При терроре противник становится сначала врагом, затем преступником, исключенным из жизни общества. Исключенность почти автоматически приводит к идее уничтожения. Ведь одной диалектики «друг — враг» мало для разрешения фундаментальной проблемы тоталитаризма — стремления к созданию нового, очищенного, неантагонистического человечества. Осуществиться это должно благодаря мессианскому марксистскому проекту, согласно которому пролетариат объединяет всех людей и делает их подобными самому себе. Этот проект реализуется посредством насильного объединения партии, общества, империи и отбрасывания всех, кто не вписывается в схему. Логика политической борьбы сменяется логикой исключения, идеологией уничтожения и, наконец, физическим истреблением всех «нечистых». В конце концов такая логика приводит к преступлению против человечности.

Коммунисты некоторых стран Азии, например Китая и Вьетнама, относятся к проблеме немного иначе: там под влиянием конфуцианской традиции придается больше значения перевоспитанию. Заключенный, именуемый «учеником» или «воспитанником», обязан изменить свое мышление под наблюдением наставников-тюремщиков. В этом «перевоспитании» видится лицемерие, отличающее его от банального уничтожения. Не более ли это бесчеловечно — принудить противника к смирению перед палачом? Красные кхмеры, наоборот, сразу сделали выбор в пользу радикального решения: сочтя, что о перевоспитании части народа нечего и думать, ибо народ слишком «испорчен», они решили сменить народ. Отсюда уничтожение всего образованного населения, вообще горожан, которому, впрочем, предшествовало психологическое истребление обреченных, истребление личности: несчастные должны были заниматься «самокритикой», позоря самих себя, что все равно не спасало их от казни.

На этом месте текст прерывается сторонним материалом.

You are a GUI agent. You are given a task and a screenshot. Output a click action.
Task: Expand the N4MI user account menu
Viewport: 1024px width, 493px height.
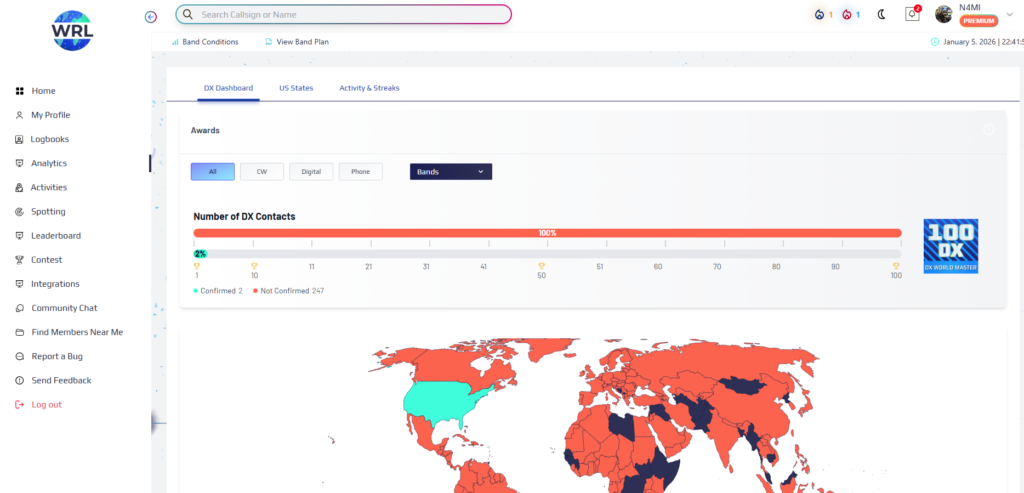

Главари тоталитарных режимов присваивают привилегию отправлять себе подобных на смерть, считая, что имеют на это «моральное право». Оправдываются они всегда одинаково: в своих действиях они руководствуются якобы научной необходимостью. Размышляя о корнях тоталитаризма, Цветан Тодоров пишет: «Созданию идеологического обоснования тоталитаризма способствовал сциентизм, а не гуманизм. (…) Связь между сциентизмом и тоталитаризмом не исчерпывается оправданием зверств чисто научной (биологической или исторической) необходимостью: надо уже быть поклонником сциентизма (пусть «дикого»), чтобы уверовать в полную прозрачность общества и возможность переделать его революционными средствами согласно собственному идеалу».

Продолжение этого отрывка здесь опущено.